Nightbitch (Rachel Yoder, 2021) is a married woman and mother to a toddler. Her husband works out of town and is gone most of the week, and she gave up her work in the arts to be home with her son. The novel is told in the third person, almost like folklore: a mother who transforms into a dog.
It sounds crazy but it works brilliantly. I’ve read a lot about how everything changes for a person after they have a baby, and this is of course a play on that. Nightbitch misses her old non-mother life, but also adores her son and her life with him. It’s complicated. Tufts of fur and sharpened teeth raise questions for her, but are easily dismissed along with all the other strange things that happen to bodies that have created new life.
After these few signs emerge, Nightbitch actually transforms into a dog, hunts throughout the night, and bonds with her son in a way she hadn’t before. She tries harder to join the mom-brigade in town and embrace her new identity as a mother.
Nightbitch desperately yearned for such a thing, for her son’s delirious cackling and pudgy little wrists and garbled, lispy words of love to obliterate every last smidge of ambition. Why couldn’t mothering and cooking and grocery shopping and cleaning and laundry and Book Babies really fill her with glee and well-being and a sense of a life well lived?
p. 123
I deliberately didn’t read much about this book because I didn’t want others’ takes to color my own. For me, this book is about how we expect mothers to become one-dimensional, instinctual creatures because they’ve had a child. Nightbitch follows instinct, just as we expect women to harbor this mysterious “maternal instinct” above all other ambition. In the novel, Nightbitch seems to struggle with her desire to be a wonderful mother to her son, but maintain her other interests. She wants to find a balance between herself as an individual and herself as a mother.
You light a fire early in your girlhood. You stoke it and tend it. You protect it at all costs. You don’t let it rage into a mountain of light, because that’s not becoming of a girl. you keep it secret. You let it burn.
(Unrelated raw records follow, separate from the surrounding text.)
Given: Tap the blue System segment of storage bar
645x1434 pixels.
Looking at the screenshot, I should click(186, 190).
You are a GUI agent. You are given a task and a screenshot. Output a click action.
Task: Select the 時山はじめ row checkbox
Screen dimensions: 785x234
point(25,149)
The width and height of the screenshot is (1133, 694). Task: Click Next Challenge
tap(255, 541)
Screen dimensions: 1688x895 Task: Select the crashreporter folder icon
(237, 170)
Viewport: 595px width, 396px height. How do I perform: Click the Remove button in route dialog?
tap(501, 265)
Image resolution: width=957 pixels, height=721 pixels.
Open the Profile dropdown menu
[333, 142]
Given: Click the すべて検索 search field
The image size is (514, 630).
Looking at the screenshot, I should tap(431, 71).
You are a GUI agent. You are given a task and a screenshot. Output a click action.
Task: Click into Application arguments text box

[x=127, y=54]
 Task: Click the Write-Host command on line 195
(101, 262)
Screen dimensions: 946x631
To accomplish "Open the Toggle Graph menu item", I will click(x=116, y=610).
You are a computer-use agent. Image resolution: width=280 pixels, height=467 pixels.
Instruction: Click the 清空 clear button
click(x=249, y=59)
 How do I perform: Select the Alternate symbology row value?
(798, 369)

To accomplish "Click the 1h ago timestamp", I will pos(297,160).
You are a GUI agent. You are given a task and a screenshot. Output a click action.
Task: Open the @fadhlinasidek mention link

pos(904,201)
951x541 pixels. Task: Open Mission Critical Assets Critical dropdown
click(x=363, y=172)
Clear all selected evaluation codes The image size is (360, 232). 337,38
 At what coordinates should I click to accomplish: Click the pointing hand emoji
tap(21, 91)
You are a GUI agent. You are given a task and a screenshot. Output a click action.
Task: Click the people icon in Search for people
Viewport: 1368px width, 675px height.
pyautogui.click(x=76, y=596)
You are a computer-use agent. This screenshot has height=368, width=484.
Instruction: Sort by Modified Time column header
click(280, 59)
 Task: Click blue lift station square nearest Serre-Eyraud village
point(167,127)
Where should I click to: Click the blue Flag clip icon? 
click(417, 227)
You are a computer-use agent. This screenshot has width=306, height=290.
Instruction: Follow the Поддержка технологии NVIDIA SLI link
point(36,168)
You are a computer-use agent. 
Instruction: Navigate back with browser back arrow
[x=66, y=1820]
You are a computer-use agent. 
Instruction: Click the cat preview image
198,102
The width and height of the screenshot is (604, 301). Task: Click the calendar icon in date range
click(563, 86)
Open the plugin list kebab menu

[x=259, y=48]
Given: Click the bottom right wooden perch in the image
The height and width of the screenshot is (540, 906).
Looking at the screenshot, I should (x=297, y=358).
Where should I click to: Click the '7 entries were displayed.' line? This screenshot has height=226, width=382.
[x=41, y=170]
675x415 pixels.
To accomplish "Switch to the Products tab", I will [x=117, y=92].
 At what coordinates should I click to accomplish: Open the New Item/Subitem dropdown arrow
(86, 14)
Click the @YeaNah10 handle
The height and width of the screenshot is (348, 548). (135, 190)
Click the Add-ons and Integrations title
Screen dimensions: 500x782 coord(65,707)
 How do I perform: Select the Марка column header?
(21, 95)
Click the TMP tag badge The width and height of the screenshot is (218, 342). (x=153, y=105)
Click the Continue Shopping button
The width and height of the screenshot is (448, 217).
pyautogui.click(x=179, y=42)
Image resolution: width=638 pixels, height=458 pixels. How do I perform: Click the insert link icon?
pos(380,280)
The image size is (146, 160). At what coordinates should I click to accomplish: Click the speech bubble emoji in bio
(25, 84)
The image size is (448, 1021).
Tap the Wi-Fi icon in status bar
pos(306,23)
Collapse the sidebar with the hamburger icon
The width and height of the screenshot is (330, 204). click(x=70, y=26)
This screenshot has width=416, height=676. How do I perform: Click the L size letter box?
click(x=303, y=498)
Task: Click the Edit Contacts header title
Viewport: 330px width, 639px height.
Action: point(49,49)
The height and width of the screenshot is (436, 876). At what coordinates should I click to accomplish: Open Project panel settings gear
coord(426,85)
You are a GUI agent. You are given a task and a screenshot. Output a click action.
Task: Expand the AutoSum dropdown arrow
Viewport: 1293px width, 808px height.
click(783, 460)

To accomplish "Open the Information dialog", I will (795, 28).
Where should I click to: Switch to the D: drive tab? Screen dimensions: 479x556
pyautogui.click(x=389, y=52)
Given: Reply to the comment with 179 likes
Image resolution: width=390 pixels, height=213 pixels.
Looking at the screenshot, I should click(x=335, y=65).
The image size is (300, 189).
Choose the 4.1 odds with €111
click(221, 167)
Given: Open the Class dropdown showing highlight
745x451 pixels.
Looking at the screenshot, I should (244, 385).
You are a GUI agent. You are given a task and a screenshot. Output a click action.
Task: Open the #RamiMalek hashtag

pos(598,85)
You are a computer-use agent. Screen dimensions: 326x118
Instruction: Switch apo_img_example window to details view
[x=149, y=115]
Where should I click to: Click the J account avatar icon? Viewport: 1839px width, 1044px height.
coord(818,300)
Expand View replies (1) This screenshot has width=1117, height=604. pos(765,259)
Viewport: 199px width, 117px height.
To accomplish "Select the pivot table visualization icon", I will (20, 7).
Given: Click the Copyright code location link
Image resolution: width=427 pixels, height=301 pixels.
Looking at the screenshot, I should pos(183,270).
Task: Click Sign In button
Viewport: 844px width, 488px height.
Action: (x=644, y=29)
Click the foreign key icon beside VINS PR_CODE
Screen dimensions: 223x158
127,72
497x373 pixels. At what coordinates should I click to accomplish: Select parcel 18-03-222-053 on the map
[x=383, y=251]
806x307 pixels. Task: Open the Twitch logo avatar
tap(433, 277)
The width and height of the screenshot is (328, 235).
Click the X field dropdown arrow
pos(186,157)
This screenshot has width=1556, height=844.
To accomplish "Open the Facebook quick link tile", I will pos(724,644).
You look into the eyes of other girls and see their fires flickering there, offer conspiratorial nods, never speak aloud of a near-unbearable heat, a growing conflagration.
p. 7
While the book is full of brilliant feminist takes on how and why women are more often the ones to give up work outside the home to raise their children and the unfair circumstances all women face, I did think the narrative lagged a bit in second third of the book. Nightbitch swings back and forth between embracing her new identity and not, and for a short, pacey novel it seemed an unnecessary detraction.